7. No Seder Plate Here
Yemenite Jews don’t use a dish for their seder plate. Instead, the entire table is utilized as a seder plate, with the vegetables arranged aesthetically. This lack of a plate likely reflects ancient practice. In the time of the rabbis, food was commonly served on trays that were set on stools to create individual tables for eating.
Jews in Tunisia similarly do not use a plate; instead, the ritual foods that are otherwise found on a seder plate are placed into a reed basket, to evoke Moses being placed in a basket as an infant. The matriarch of the house then takes the reed basket and hovers it over each guest’s head. The matriarch says, “We left Egypt.” The guest replies, “Yesterday, we were slaves. Today, we are free. This year, we are here. Next year, we will be free people in the land of Israel.”
Jewish communities in Morocco recite a similar dialogue; however, Moroccan Jews use a seder plate rather than a reed basket.
8. Passover in Ethiopia
Since Beta Israel Jews did not encounter rabbinic Judaism until the 1900s, Passover celebrations in Ethiopia were derived solely from local customs and the Torah. Ethiopian Jews understood the word hametz to include all fermented foods, and would refrain from consuming yogurt, butter, cheese and any leavened drinks.
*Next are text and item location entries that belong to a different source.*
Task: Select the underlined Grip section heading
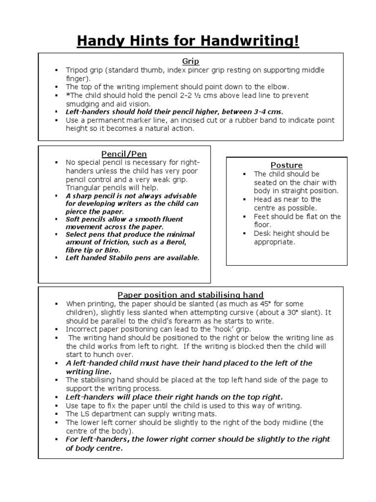pyautogui.click(x=190, y=61)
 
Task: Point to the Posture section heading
pyautogui.click(x=286, y=165)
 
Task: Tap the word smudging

Beta Israel would also perform the ritual slaughtering of a Passover lamb and smear its blood above the entrances to their synagogues. In place of haggadot, the Israelites’ oppression and liberation was recounted by reading directly from a sefer Torah.
Today, many Ethiopian Jews — especially in Israel — have adopted rabbinic customs like haggadot and seder plates.
9. Mystical Yachatz
In many Jewish communities that originate in North Africa, breaking the middle matzah (yachatz) takes on a mystical meaning. The matzah is broken to resemble the Hebrew letter “hey,” which has kabbalistic connotations of redemption at the seder. The letter hey was chosen because its numerical value is five and the fifth cup of wine at the seder is poured for Elijah, the prophet that will announce the coming of the messiah.
Some Syrian Jews break the middle matzah to resemble the Hebrew letters “dalet” and “vav.” The numerical values of the letters add up to 10, which can represent the 10 plagues or the 10 sefirot — mystical emanations of God.
10. Scallion Whips
When chanting Dayenu, some Persian and Afghan Jews have the custom of beating each other lightly on the back with scallions or leeks. This tradition symbolizes the whipping that the Israelites endured in Egypt while enslaved.